Il modello di alimentazione è stato riportato come un potente zeitgeber per gli orologi circadiani periferici. La restrizione alimentare nei topi azzera la fase di espressione genica ritmica nel fegato, nei reni e nel cuore e ha portato alla dissincronia circadiana tra gli orologi centrali e periferici. I topi alimentati in fase di luce hanno guadagnato significativamente più peso rispetto ai topi alimentati solo durante la fase oscura di 12 ore e hanno mostrato una percentuale di grasso superiore nella composizione corporea. In un altro studio, i topi alimentati in fase di luce sono stati associati con un maggiore consumo di pasti e calorie, alterazioni tessuto-specifiche nelle fasi e ampiezze di orologio circadiano e geni metabolici (maggiori differenze di fase osservate nel fegato e diminuzione delle ampiezze in grasso epididimale, muscolo gastrocnemio, e il cuore), e maggiore aumento di peso. I soggetti umani con vita notturna (consumando la maggior parte delle loro calorie poco prima del sonno notturno) hanno mostrato un’associazione indebolita tra elevazione del glucosio e secrezione di insulina, che è probabile che sia un fattore di rischio di obesità e diabete. Quando i topi sono stati limitati per essere alimentato nella fase di buio, sono stati protetti contro l’obesità, iperinsulinemia, steatosi epatica, e l’infiammazione sotto la condizione di dieta ad alto contenuto di grassi. Tsai et al. hanno riferito che i topi alimentati con una dieta ad alto contenuto di grassi durante la fase oscura hanno esibito un normale aumento di peso corporeo e il bilancio energetico, una maggiore ossidazione degli acidi grassi in tutto il corpo, indotto i geni reattivi degli acidi grassi, e migliorato la funzione contrattile del miocardio. Questi dati supportano l’ipotesi che l’ingestione di grassi alimentari solo durante il periodo più attivo/veglia permette un adeguato adattamento metabolico.

7. Conclusione

Le prove suggeriscono che vari ormoni e processi metabolici sono influenzati dalla qualità del sonno e dai ritmi circadiani; tali interazioni sono mediate da numerosi geni dell’orologio.

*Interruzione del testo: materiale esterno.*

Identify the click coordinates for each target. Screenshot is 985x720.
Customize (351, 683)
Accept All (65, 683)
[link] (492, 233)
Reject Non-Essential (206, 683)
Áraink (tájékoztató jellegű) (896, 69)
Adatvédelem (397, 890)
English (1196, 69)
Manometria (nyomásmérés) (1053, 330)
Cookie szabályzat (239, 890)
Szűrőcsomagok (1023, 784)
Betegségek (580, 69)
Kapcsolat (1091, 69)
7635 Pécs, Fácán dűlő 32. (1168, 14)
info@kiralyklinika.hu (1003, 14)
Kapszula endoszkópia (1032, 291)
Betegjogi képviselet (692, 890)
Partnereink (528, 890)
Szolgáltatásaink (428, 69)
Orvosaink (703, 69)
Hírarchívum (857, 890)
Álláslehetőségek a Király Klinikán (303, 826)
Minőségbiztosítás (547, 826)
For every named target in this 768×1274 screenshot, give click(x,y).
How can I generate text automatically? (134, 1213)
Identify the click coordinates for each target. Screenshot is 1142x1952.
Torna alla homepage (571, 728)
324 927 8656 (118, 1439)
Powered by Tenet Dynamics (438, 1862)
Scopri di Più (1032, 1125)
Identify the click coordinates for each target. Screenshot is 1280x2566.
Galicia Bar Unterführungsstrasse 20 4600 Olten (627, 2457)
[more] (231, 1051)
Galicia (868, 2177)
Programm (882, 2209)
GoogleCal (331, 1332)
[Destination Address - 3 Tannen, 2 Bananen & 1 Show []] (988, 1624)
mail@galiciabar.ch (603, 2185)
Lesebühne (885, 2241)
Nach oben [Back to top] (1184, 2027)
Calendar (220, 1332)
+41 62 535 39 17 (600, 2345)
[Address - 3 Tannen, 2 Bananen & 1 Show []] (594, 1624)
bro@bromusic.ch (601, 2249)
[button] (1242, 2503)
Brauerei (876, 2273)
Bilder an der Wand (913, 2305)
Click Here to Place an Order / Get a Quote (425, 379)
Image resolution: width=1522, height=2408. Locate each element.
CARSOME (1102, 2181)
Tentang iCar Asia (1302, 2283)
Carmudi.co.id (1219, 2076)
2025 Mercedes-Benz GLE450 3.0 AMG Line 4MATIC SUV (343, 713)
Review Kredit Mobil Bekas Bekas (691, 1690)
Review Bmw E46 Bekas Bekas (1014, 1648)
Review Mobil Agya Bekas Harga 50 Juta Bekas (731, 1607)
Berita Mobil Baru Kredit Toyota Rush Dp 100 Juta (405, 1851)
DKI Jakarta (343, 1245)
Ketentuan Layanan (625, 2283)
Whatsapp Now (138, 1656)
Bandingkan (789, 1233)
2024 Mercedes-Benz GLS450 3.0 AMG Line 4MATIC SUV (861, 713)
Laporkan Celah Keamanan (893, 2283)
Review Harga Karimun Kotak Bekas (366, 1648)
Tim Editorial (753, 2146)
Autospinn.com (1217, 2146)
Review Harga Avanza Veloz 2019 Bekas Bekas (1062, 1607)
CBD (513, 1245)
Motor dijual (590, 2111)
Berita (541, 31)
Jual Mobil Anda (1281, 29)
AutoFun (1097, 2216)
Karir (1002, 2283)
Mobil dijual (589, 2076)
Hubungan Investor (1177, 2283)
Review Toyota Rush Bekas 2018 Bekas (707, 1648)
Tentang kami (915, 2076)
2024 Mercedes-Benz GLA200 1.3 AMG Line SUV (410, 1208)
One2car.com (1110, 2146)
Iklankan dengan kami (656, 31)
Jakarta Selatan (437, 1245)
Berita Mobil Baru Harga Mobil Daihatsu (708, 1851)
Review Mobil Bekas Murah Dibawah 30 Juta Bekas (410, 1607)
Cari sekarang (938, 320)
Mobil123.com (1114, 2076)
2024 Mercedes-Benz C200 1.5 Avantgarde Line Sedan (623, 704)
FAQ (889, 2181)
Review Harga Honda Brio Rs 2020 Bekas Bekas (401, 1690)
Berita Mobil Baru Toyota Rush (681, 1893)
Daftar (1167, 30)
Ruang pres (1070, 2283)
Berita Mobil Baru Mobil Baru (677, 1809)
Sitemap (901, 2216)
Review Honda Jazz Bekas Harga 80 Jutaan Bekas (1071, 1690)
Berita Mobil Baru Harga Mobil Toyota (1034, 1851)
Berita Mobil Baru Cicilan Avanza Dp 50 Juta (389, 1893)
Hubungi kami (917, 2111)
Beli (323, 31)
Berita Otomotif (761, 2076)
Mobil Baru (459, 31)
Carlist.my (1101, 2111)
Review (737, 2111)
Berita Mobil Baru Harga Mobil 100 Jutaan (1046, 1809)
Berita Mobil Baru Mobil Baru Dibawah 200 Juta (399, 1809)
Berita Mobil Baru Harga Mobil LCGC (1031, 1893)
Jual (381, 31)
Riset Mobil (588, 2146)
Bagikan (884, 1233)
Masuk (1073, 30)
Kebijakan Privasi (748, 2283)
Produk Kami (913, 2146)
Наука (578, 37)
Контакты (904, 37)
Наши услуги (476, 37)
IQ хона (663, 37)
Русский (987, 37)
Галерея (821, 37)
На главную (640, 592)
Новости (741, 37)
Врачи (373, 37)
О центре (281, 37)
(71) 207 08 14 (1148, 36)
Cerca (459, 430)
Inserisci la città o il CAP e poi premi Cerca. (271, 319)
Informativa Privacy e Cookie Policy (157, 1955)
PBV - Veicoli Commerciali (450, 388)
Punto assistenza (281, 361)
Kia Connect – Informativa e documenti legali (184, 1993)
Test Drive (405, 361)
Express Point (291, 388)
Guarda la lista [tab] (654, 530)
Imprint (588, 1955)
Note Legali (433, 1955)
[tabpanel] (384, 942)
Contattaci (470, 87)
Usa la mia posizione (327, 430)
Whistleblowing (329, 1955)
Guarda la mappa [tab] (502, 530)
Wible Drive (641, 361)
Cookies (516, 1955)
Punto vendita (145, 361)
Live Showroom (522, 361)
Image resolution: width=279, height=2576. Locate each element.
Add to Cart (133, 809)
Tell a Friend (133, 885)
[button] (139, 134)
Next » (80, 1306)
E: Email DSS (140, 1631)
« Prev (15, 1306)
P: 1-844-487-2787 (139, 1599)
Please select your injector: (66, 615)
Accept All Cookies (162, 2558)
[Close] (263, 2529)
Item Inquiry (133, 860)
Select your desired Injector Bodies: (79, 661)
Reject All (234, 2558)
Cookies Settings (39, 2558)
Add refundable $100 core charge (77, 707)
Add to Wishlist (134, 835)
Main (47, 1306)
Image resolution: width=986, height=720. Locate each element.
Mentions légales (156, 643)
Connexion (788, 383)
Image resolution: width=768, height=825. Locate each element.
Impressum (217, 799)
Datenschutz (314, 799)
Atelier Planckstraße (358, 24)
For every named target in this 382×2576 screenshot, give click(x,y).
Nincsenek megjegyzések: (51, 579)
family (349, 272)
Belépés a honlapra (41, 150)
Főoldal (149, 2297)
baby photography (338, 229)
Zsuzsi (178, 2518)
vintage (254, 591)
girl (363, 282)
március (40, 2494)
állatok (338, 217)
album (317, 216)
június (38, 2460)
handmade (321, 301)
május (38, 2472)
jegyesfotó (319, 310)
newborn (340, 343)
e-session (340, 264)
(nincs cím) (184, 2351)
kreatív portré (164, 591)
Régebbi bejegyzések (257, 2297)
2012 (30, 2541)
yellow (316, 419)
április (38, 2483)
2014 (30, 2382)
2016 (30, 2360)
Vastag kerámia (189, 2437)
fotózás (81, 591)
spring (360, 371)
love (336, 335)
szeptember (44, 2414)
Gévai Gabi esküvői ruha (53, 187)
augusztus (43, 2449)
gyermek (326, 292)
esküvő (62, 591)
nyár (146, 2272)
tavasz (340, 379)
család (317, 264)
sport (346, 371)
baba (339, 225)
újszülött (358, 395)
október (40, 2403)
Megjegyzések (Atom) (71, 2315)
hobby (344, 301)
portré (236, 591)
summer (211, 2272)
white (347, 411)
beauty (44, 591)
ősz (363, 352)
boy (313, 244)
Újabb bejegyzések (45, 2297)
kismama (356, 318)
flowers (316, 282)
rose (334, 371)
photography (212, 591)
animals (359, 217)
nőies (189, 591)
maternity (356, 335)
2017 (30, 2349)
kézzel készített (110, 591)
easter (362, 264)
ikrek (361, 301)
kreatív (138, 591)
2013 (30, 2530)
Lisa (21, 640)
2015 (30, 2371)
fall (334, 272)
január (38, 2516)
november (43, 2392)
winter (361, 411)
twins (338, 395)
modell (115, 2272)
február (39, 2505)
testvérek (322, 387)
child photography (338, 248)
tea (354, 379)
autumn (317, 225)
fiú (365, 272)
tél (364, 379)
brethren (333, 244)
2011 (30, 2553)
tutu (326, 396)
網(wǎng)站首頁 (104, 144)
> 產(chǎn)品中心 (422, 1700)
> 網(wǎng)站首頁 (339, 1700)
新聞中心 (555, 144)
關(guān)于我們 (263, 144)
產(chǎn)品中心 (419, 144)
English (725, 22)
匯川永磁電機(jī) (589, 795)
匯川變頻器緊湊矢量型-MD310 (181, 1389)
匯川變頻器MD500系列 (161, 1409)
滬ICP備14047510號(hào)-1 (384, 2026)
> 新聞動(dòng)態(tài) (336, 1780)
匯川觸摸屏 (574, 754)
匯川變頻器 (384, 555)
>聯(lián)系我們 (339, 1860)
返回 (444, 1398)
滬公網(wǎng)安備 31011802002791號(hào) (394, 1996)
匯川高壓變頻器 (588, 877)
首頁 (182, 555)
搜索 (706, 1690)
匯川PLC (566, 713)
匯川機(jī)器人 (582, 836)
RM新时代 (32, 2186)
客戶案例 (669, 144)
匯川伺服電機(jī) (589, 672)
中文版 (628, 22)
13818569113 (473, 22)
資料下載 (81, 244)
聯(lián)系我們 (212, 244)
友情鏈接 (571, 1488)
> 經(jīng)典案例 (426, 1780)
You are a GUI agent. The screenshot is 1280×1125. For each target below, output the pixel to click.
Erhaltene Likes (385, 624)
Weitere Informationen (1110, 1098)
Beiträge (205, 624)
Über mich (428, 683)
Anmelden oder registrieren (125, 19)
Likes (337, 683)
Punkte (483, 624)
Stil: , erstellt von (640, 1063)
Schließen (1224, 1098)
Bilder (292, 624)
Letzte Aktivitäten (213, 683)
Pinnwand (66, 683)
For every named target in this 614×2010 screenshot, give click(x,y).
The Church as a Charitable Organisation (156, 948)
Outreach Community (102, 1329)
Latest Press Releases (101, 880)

Ormoni come l’ormone della crescita, la melatonina, il cortisolo, la leptina e la grelina sono strettamente associati al sonno e al ritmo circadiano, e i meccanismi endogeni di regolazione circadiana svolgono un ruolo importante nell’omeostasi del glucosio e dei lipidi. I disturbi del sonno e, in particolare, la privazione sono associati a un aumento del rischio di obesità, diabete e insensibilità all’insulina, e alla disregolazione di leptina e grelina, che hanno un impatto negativo sulla salute umana. La perturbazione circadiana, che è tipicamente indotta dal lavoro a turni, può influire negativamente sulla salute a causa della compromissione del glucosio e dell’omeostasi lipidica, dei ritmi di melatonina e cortisolo invertiti, della disregolazione della leptina e della grelina, della sindrome metabolica più grave e della perdita del ritmo del gene dell’orologio. La ricerca futura dovrebbe chiarire la relazione tra disturbi del sonno e vari risultati fisici e identificare l’approccio terapeutico ottimale per la risoluzione del sonno e il disturbo del ritmo circadiano attraverso il recupero dei geni dell’orologio.

Conflitto di interessi

Gli autori dichiarano che non vi è alcun conflitto di interessi riguardo alla pubblicazione di questo articolo.